* _Tareas requeridas_
1) Según el texto sobre el árbitro Sebastián Rufino, ¿en qué fecha anuló él dos goles a un gran conjunto?
2) Transcribe sin cambios el fragmento del texto sobre el árbitro Sebastián Rufino que empieza en "Pero, voy a" y termina en "es voz populi.".

* _Texto proporcionado_
((

Pero, voy a ser más preciso: Sebastián Rufino era un árbitro de fútbol, de origen brasilero; en abril 11 de 1973, este individuo con un pito mortecino le anuló dos goles a un gran conjunto, y así alteró su historia, porque su decisión, como árbitro y… juez, eliminó del torneo más importante de Suramérica -la Copa Libertadores- a un brillante equipo.
Para el que no sepa, le diré que el conjunto más valioso que ha nacido y pisado mi bella Colombia, se llama Millonarios. Y para qué me voy a enredar contándoles las hazañas del azul y blanco. Eso lo saben ustedes, eso es voz populi.
Estoy acá, para contarles, eso sí, a las nuevas generaciones, el exabrupto que cometió este árbitro. El glorioso Millos juega de local contra el San Lorenzo de Almagro, equipo argentino, e insignia, en aquel entonces de Walter Perazzo, más adelante de José Luis Chilavert, y ahora de Ezequiel Lavezzi, y susurrándoles al oído: acá entre nos, “es el amado equipo del Papa argentino Bergoglio”.

))

* _Datos de origen_
((

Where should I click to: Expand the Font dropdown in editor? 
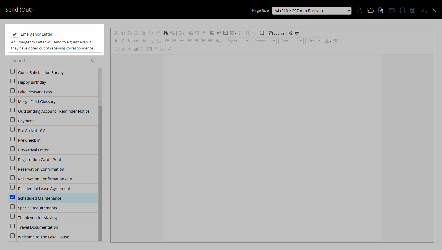click(x=291, y=41)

))

* _En respuesta_
1) El 11 de abril de 1973.

2)
Pero, voy a ser más preciso: Sebastián Rufino era un árbitro de fútbol, de origen brasilero; en abril 11 de 1973, este individuo con un pito mortecino le anuló dos goles a un gran conjunto, y así alteró su historia, porque su decisión, como árbitro y… juez, eliminó del torneo más importante de Suramérica -la Copa Libertadores- a un brillante equipo.
Para el que no sepa, le diré que el conjunto más valioso que ha nacido y pisado mi bella Colombia, se llama Millonarios. Y para qué me voy a enredar contándoles las hazañas del azul y blanco. Eso lo saben ustedes, eso es voz populi.